- What the exercise asks -
Repeat the data in full. Drop every picture.

#### Given information

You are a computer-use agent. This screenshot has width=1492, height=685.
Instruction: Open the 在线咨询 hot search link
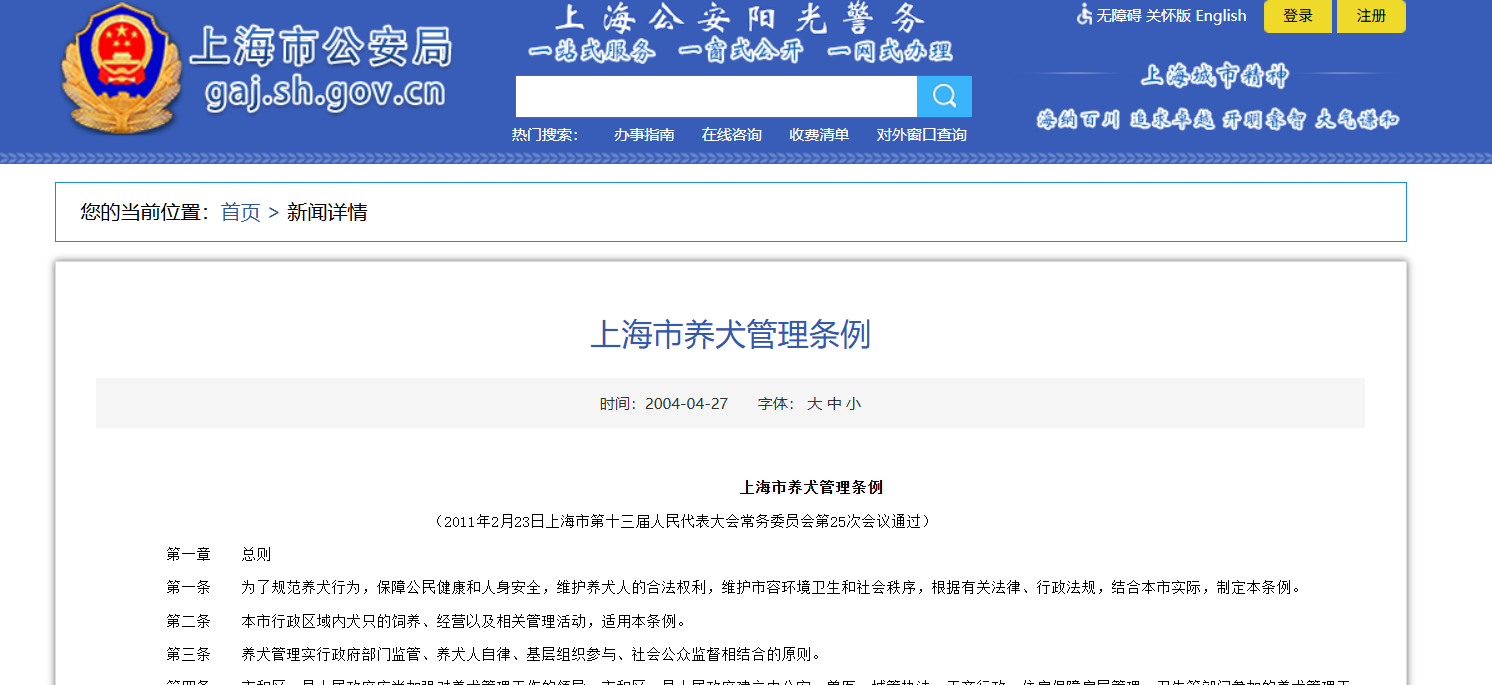tap(731, 135)
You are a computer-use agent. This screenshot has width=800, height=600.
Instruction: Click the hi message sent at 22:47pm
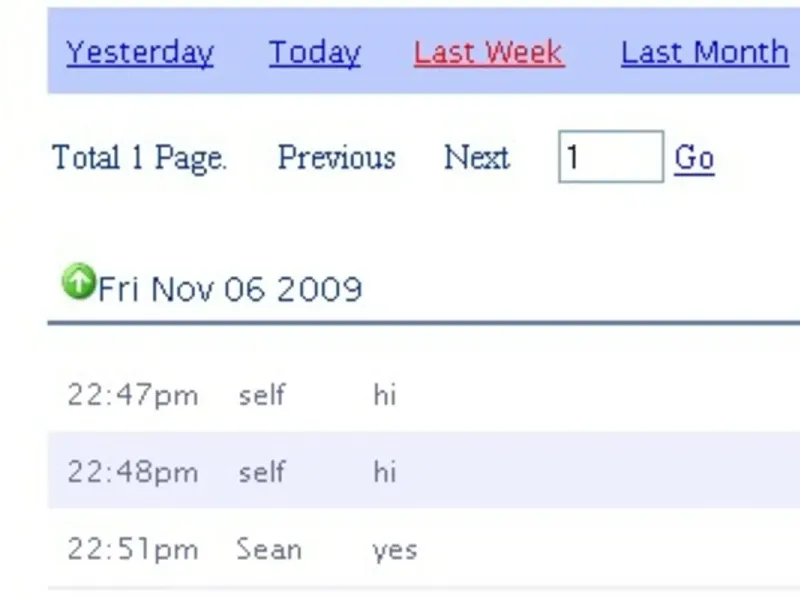tap(385, 395)
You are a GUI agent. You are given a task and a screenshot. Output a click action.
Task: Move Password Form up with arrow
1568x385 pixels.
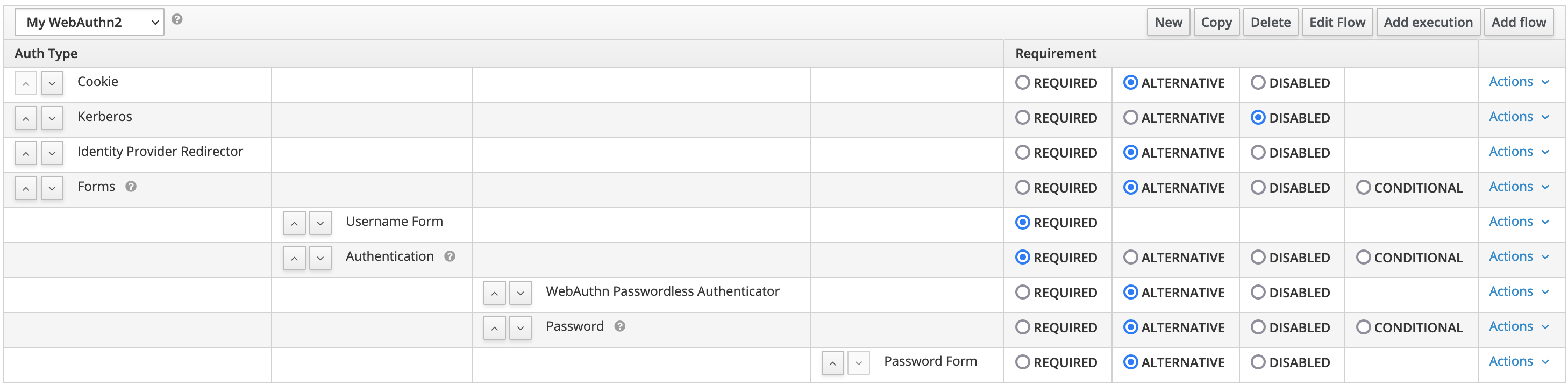click(x=832, y=363)
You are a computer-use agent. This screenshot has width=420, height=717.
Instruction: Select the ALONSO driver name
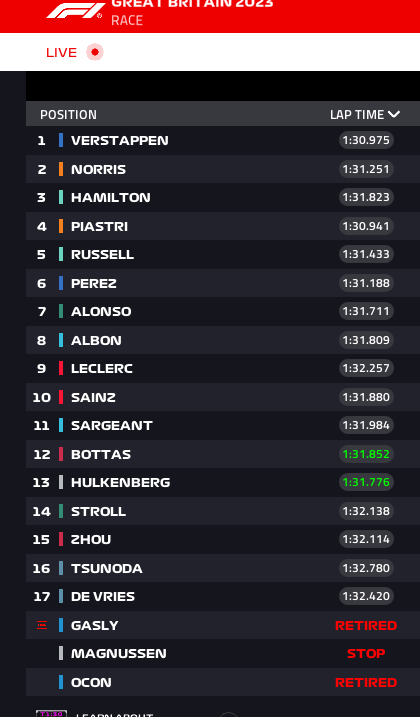click(101, 311)
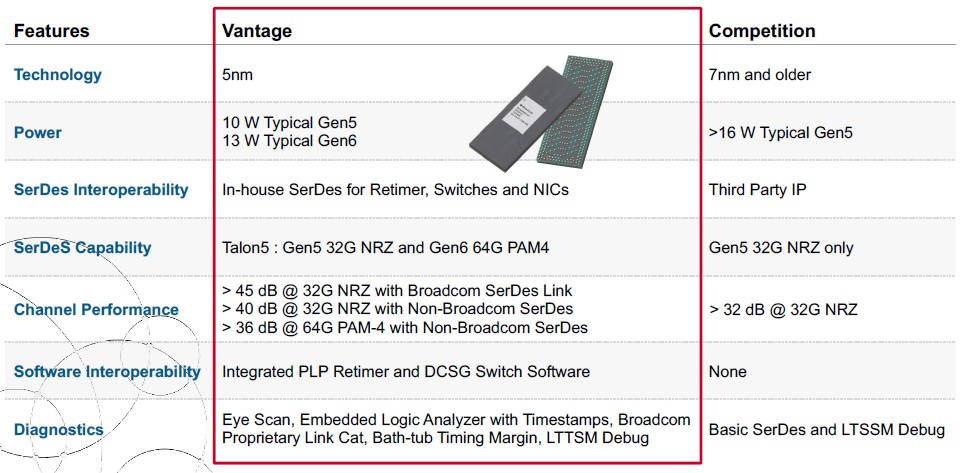Image resolution: width=963 pixels, height=473 pixels.
Task: Click Basic SerDes and LTSSM Debug text
Action: 827,429
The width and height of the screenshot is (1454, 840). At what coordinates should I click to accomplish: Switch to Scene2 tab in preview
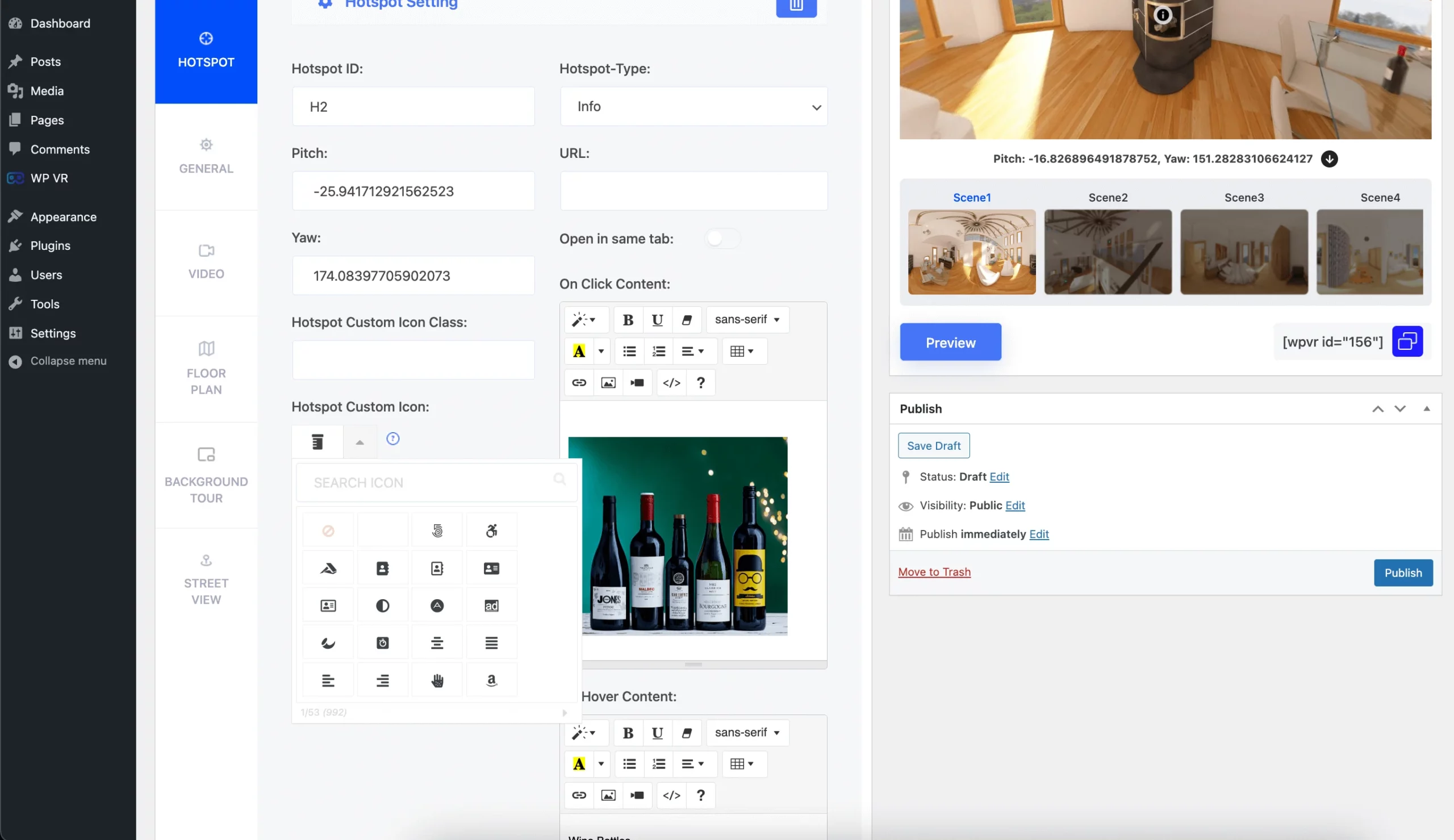coord(1108,197)
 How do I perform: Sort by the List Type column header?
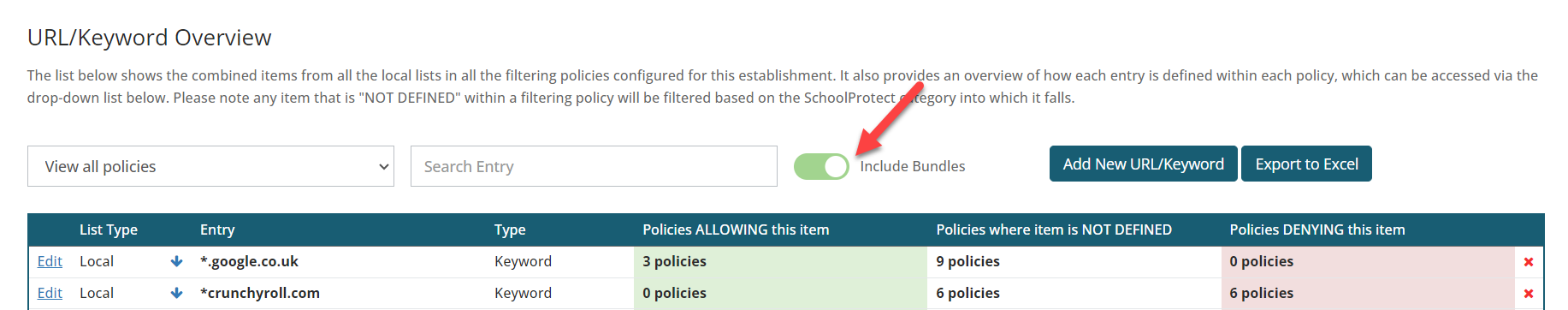click(109, 230)
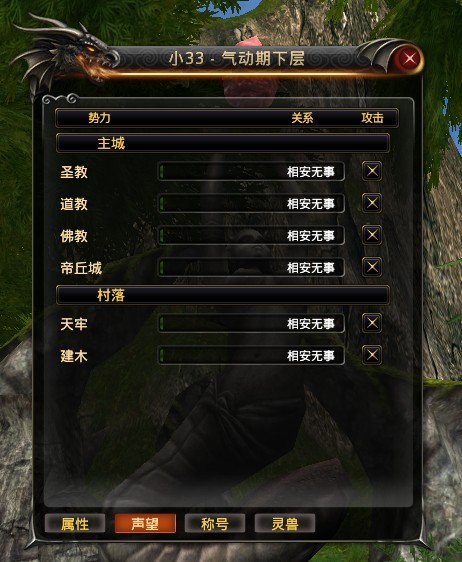Open the 称号 tab
462x562 pixels.
215,524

########

- Solution to the problem -
You are a computer-use agent. This screenshot has width=1492, height=685.
Instruction: Open the 在线咨询 hot search link
tap(731, 135)
You are a computer-use agent. This screenshot has width=800, height=600.
Instruction: Click the hi message sent at 22:47pm
tap(385, 395)
You are a GUI agent. You are given a task and a screenshot. Output a click action.
Task: Move Password Form up with arrow
1568x385 pixels.
click(x=832, y=363)
You are a computer-use agent. This screenshot has width=420, height=717.
Instruction: Select the ALONSO driver name
click(101, 311)
Image resolution: width=963 pixels, height=473 pixels.
Task: Click Basic SerDes and LTSSM Debug text
Action: 827,429
The width and height of the screenshot is (1454, 840). At what coordinates should I click to accomplish: Switch to Scene2 tab in preview
coord(1108,197)
 How do I perform: Sort by the List Type column header?
click(109, 230)
Open the 称号 tab
462x562 pixels.
215,524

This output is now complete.